Dingcheng Ban, Lu Pan, Xueli Zhang, Peng Xu, Binbin Wang, Tao Liu, Deng Pan, Xianbin Li
On an independent test set, HGATT achieved a mean squared error (MSE) of 0.28 and a coefficient of determination (R²) of 0.57, corresponding to an approximate 44% reduction in MSE compared to the second-best baseline.
INTRODUCTION: Tyrosine kinase inhibitors targeting the c-KIT receptor are pivotal in the targeted therapy of malignancies such as gastrointestinal stromal tumors (GIST). The bioactivity of these inhibitors is typically quantified by the half-maximal inhibitory concentration (IC50), making its accurate prediction a critical computational task for accelerating the discovery and optimization of anticancer lead compounds.
METHODS: To address this need, we propose HGATT-a hybrid high activity aware framework integrating Graph Attention Network (GAT) and Transformer-for high-accuracy half maximal inhibitory concentration (IC50) prediction of c-KIT inhibitors. The model was trained on inhibitor data targeting c-KIT and related kinase families sourced from the BindingDB and ChEMBL databases. By extracting atom-level graph features, Morgan fingerprints, and physicochemical descriptors from SMILES strings, HGATT constructs a unified molecular representation that integrates both local structural and global information. Its architecture employs multidimensional graph attention mechanisms and gated residual modules to simultaneously capture atomic-level local structural features and macroscopic molecular properties. Stabilized training strategies, including gradient clipping, were adopted to enhance training efficiency and model robustness.

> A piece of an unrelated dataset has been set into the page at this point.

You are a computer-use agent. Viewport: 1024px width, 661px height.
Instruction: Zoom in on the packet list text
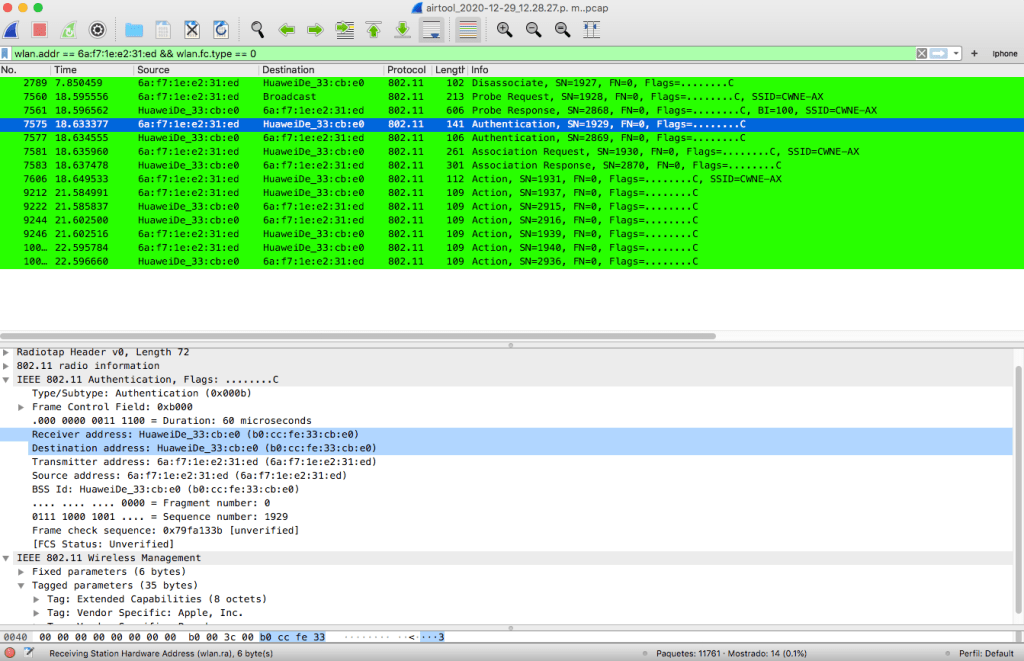tap(504, 30)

RESULTS: On an independent test set, HGATT achieved a mean squared error (MSE) of 0.28 and a coefficient of determination (R²) of 0.57, corresponding to an approximate 44% reduction in MSE compared to the second-best baseline.
DISCUSSION: Experimental results demonstrate that HGATT outperforms not only individual graph neural network (GNN)- and machine learning-based models but also other related drug-target prediction methods and baseline regression approaches, exhibiting superior predictive accuracy.